Psychosis teams work within the community setting to provide a service to clients over the age of 18 years who have diagnosed psychosis disorders and to offer support to their families.

There are four psychosis teams which cover the County Durham and Darlington area:

  • Psychosis team Darlington - West Park Hospital, Edward Pease Way, Darlington, DL2 2TS. Tel: 01325 552322
  • Psychosis team North Durham - Chester le Street Health Centre, Newcastle Road, Chester le Street, County Durham, DH3 3UR. Tel: 0191 3336000
  • Psychosis team Easington - Merrick House, Seaside Lane, Easington, County Durham, SR8 3DY. Tel: 0191 527 5050
  • Psychosis team South Durham - Goodall Centre, Walker Drive, Bishop Auckland, County Durham, DL14 6QN. Tel: 01388 640001

What is psychosis?

We use the word 'psychosis' or 'psychotic symptoms' to describe experiences that are seen as unusual or odd by most people. These include hearing voices, seeing things, extremely odd ideas and paranoia.

These are associated with several disorders including schizophrenia, delusional disorder, schizo affective disorder, mood disorders, adjustment disorders, substance misuse and organic conditions.

Signs or features which suggest psychosis can include: perceptual disturbances, distorted thinking, unusual beliefs, mood disturbance, dissociation and changes in motivation and social interaction. Distress is a common feature and psychosis can cause significant disruption to the lives of the individual and their families.

Psychosis can last for a short time or be more enduring.

There is evidence that psychosis has a critical period at its beginning, in which early intervention is crucial for a more successful recovery.

About the service

Psychosis teams work within the community setting to provide a service to clients over the age of 18 years who have diagnosed psychosis disorders and to offer support to their families.

The teams offer a variety of treatment options to aid recovery and promote independence. Matching interventions to an individual's needs requires consideration of diagnosis, personality, cultural and social circumstances, level of psychological development and motivation.

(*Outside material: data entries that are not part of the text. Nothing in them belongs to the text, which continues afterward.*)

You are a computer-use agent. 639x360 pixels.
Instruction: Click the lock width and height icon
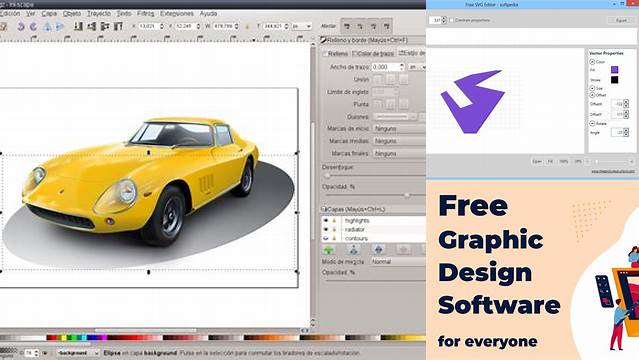pyautogui.click(x=247, y=26)
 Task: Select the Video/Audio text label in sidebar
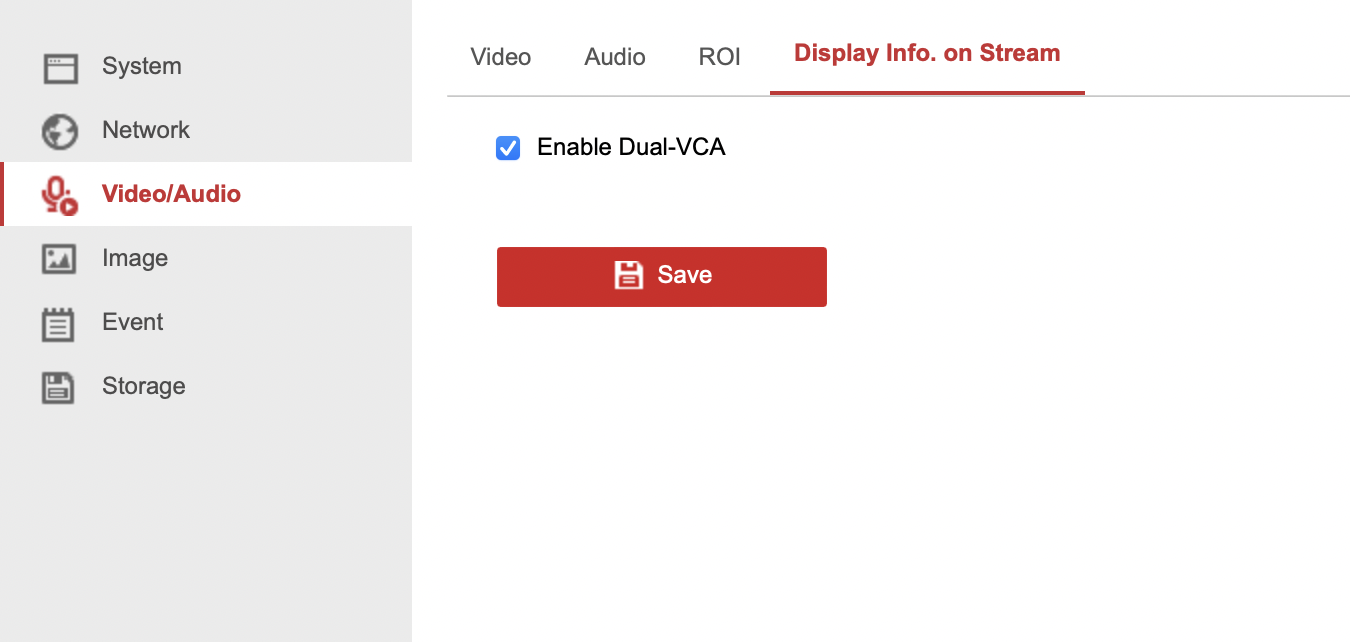point(171,194)
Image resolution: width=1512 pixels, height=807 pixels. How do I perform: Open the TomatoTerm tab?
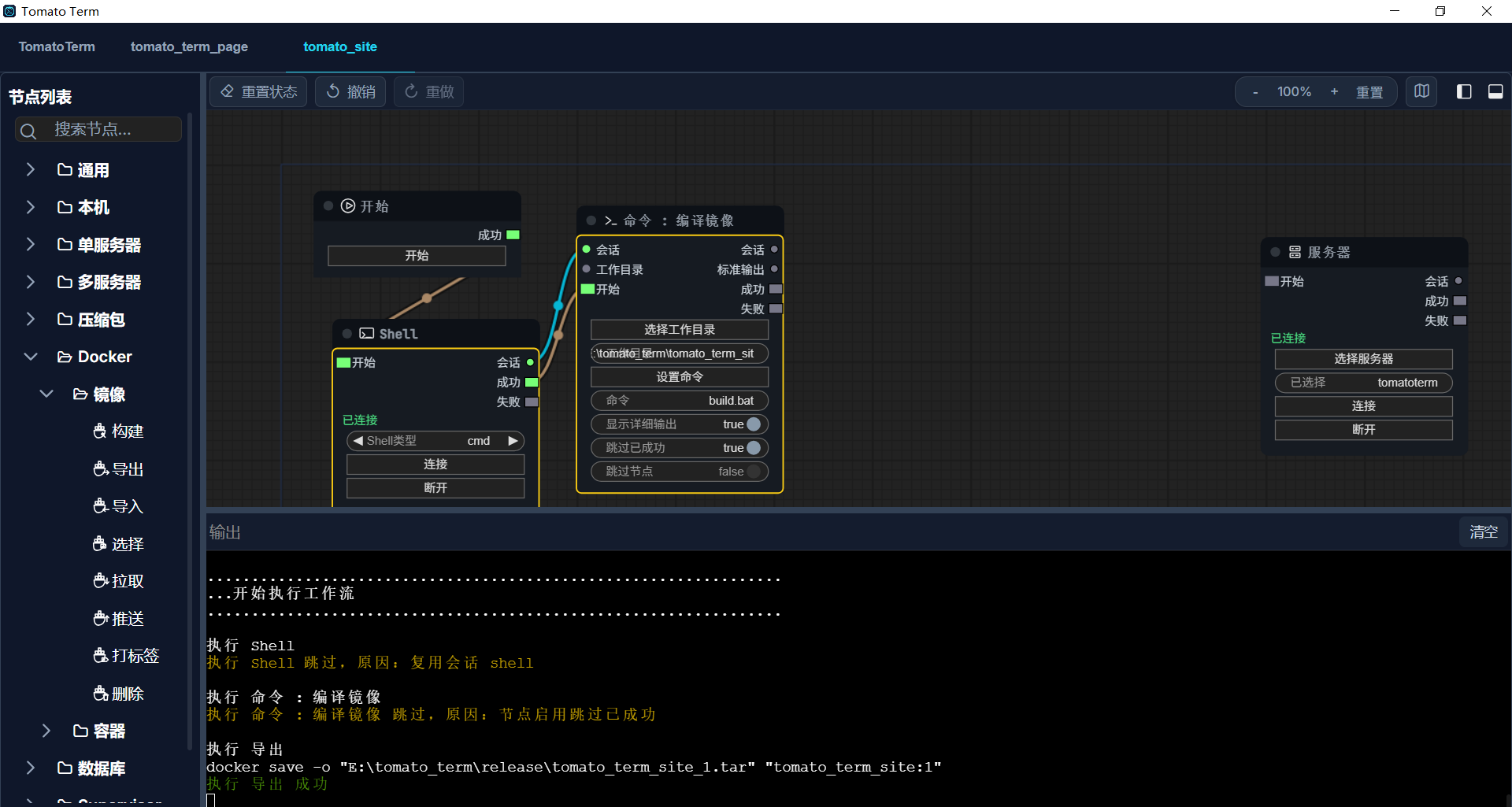tap(57, 46)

These interventions may include medication, talking therapy, psychological therapies, group work, physical well-being and working with other agencies.

Preventing relapse is an integral part of all forms of treatment/intervention, to help support service users follow a pathway to recovery.

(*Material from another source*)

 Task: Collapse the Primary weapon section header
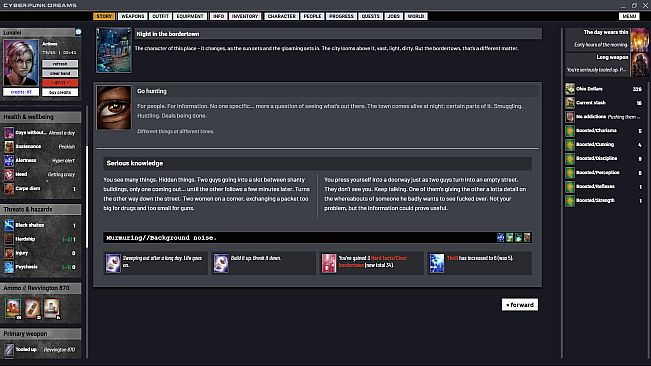[x=41, y=334]
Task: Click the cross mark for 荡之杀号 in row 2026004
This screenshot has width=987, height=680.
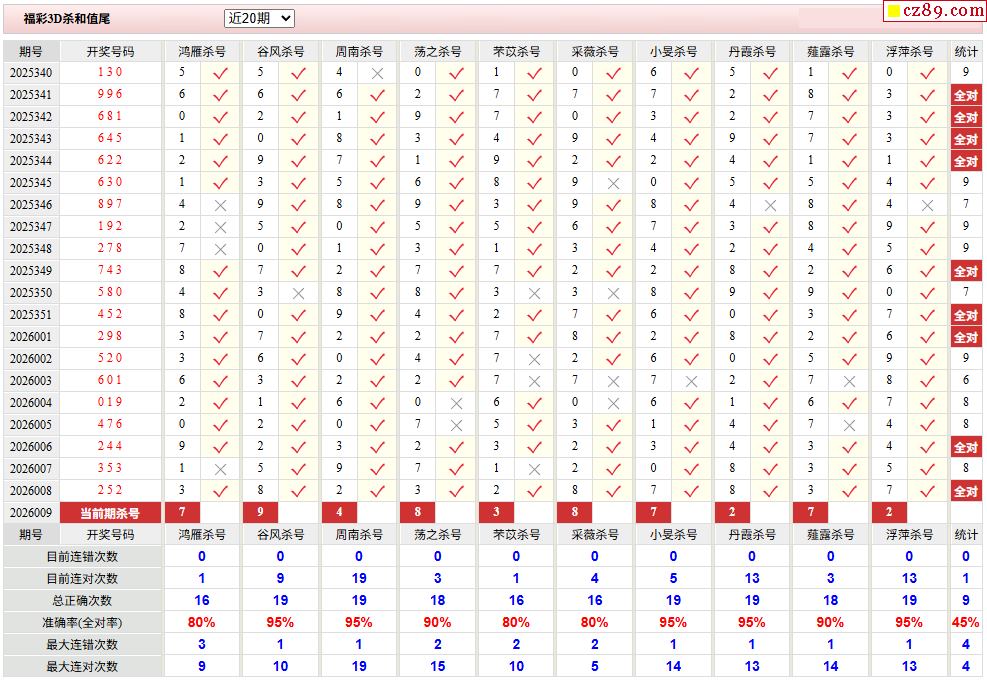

Treatment and care takes into account service users needs and preferences.

People experiencing psychosis have the opportunity to make informed decisions about their care and treatment, in partnership with the psychosis practitioners. Good communication between the practitioners and those who use the service is essential. It is where possible, supported by evidence-based written information tailored to the service user's needs.

If the service user agrees, families and carers are involved in decisions about treatment and care. Families and carers are also given the information and support they need.

The psychosis teams

The service is provided by integrated teams of both health and social care staff.

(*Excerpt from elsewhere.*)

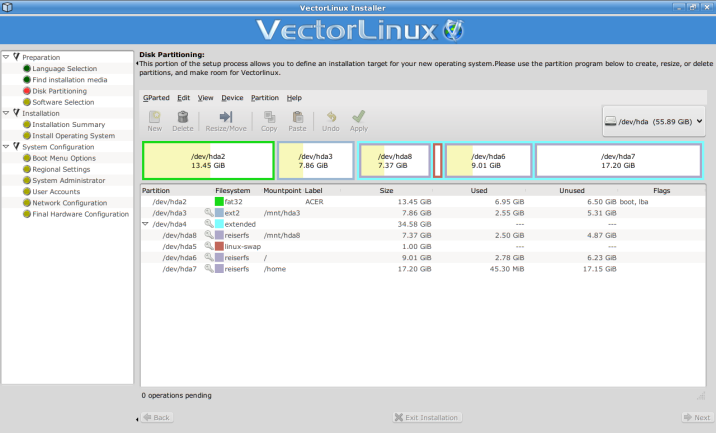The width and height of the screenshot is (716, 433).
Task: Select the /dev/hda2 block in disk map
Action: (x=208, y=161)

Teams are multi-disciplinary and may include a consultant psychiatrist and medical staff, psychologist, nursing, occupational therapists, social workers, associate practitioners, support recovery workers and administrative staff. All teams are supported by clinical pharmacy.

In addition, teams are supported by a tertiary psychosis service which includes a consultant psychologist, nurse consultant, art therapist, family therapists and cognitive therapists.

How to access the service

Assessment of service users presenting with features of psychosis is provided by a variety of teams and services including:

  • Access and assessment teams
  • Crisis services
  • Liaison services
  • Inpatient care
  • Community services, including early intervention in psychosis in adult mental health services.

Patients with features of psychosis are then referred on to one of the psychosis teams for treatment.

How does assessment work?

Once a patient is referred to the service an initial assessment will be carried out by a medic, nurse, social worker or occupational therapist (OT) to help decide the way forward for their treatment plan.

After the assessment an allocated worker (care co-ordinator) would then draw up a plan of care (care plan) with the appropriate treatment, which may involve other members of the team. An agreement will be reached between the patient and their care coordinator about how often they need to meet.

The aim is to encourage recovery and discharge of the patient back to their GP.